# What is being asked:
Search the listing for the word "agent". Copy every line where it is found.

------ Records shown

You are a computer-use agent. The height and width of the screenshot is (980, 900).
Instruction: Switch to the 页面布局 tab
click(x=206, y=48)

------------
------ Records shown

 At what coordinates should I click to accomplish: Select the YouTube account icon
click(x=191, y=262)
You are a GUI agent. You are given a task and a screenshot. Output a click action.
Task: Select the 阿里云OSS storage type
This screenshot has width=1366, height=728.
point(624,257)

------------

# Solution to this problem:
You are a computer-use agent. The height and width of the screenshot is (980, 900).
You are a GUI agent. You are given a task and a screenshot. Output a click action.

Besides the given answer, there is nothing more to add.